Still, this wig expert finds a way to satisfy her clients’ needs each time.

“If people want a perfect match and it’s just a matter of colour, I can match it perfectly.” Faraklas said.

Familiar with the infinite range of options that exist, Faraklas advises against purchasing a wig online. “As hair is such a personal thing, it should be dealt with professionally,” Faraklas said.

Faraklas doesn’t prescribe this advice unwittingly. She’s shaved her own hair twice now — most recently, last May.

“You’re sitting in my chair, crying, losing your hair and I say I understand,” she said. “But you can’t understand unless you actually have no hair yourself, and I don’t wish for cancer, so I shave my head.” Faraklas said she recommends investing in the highest quality wig one can afford.

“For more than a year, you won’t be going to a hair salon … you’re investing in your look by buying a good quality wig.” The best wigs remain intact with elasticized and breathable linings, according to Faraklas.

Affording a top-of-the-line wig isn’t always feasible, though. Faraklas often sources financial assistance for her clients to overcome this dilemma. Hair donations go a long way in support of this cause, and annual events like the upcoming Students for Wishes HaiRaiser on Feb. 9, at the Cataraqui Centre, make significant contributions of highly-coveted natural locks.

“We want the hair we collect to go to women, men and children who deserve it and don’t have to worry about the cost, because wigs are very expensive,” Kalla Tonus-Burman, ArtSci ’13, said.

As President of Queen’s Students for Wishes and organizer of this year’s HaiRaiser, Tonus-Burman highlights the incredible impact one can make, with just one of the numerous haircuts one will receive in a lifetime.

“My hair is my security blanket, as it is for a lot of girls, but at the same time, it’s so nice for the women, children and men who are in those circumstances to receive real hair,” Tonus-Burman said. “I know if I was in those circumstances, I would want that too.”

Emily Dawson, ArtSci ’13, shared similar feelings about her own experience cutting ten inches of hair for last year’s Queen’s Students for Wishes annual hair-raising event.

“I knew it was something I wanted to do, so I set a goal for myself,” Dawson, who grew her hair for a year for the event, said. “It’s just so nice to know that you’re helping someone by doing this really simple thing.”

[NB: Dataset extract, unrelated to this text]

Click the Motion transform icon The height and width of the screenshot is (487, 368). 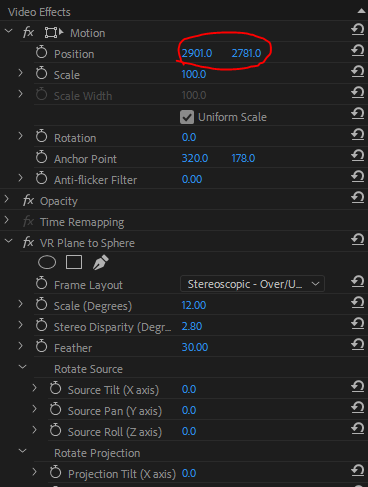coord(54,33)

After speaking on the perks of shorter hair, like basking in the glory of shorter showers, Dawson spoke of the fulfillment that accompanies a hair donation.

“It’s a more personal experience when you’re giving part of yourself away,” Dawson said. “I think that’s the best part of the experience — knowing that a part of you is out there, making someone’s life better, making their day better.”

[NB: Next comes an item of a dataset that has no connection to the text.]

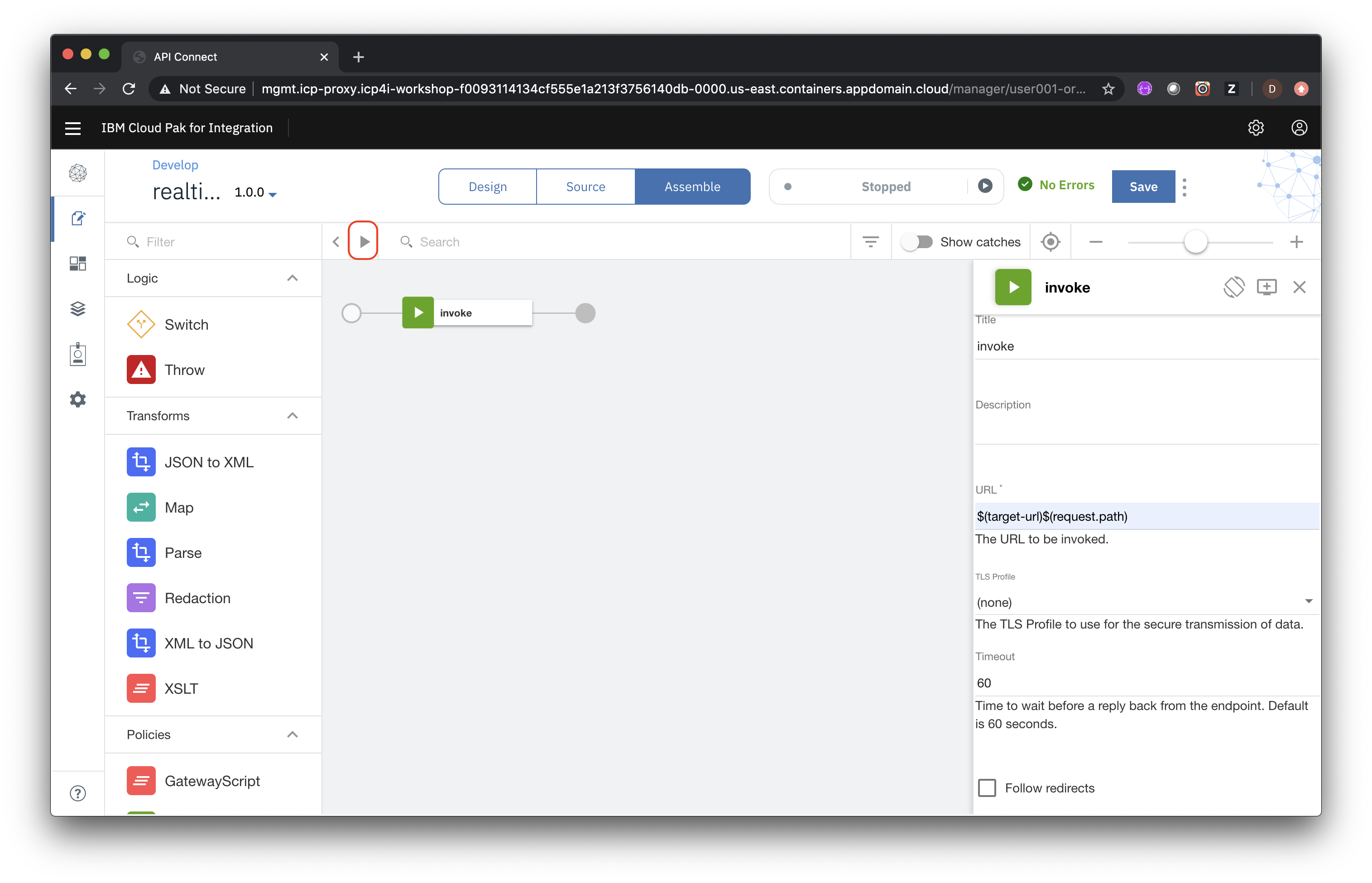Click the canvas zoom slider handle
Screen dimensions: 1372x883
(x=1195, y=242)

For more information on Students for Wishes’ upcoming HaiRaiser, visit

The world of wigs

While choosing a wig can take a lot of thought and emotion, the process behind wig-making requires skill and a steady hand.

• It takes up to three ponytails of human hair to make a wig.

• In centuries past, wigs were made by sewing hair through a cap made of goatskin.

• Hair is sorted by texture, colour and length before it’s made into a wig.

• Wigs can be permanently dyed by the wig-maker.

• There are two types of wig foundations: wefted and net. Wefted wigs are machine-made, with hair sewn onto strips of material. Net foundations use mesh caps and are put together by hand.

• Monofilaments are used in most human hair wigs. It’s a skin-like material to make the hair parting look more realistic.

• Human hair wigs need to be washed and conditioned regularly, like normal hair.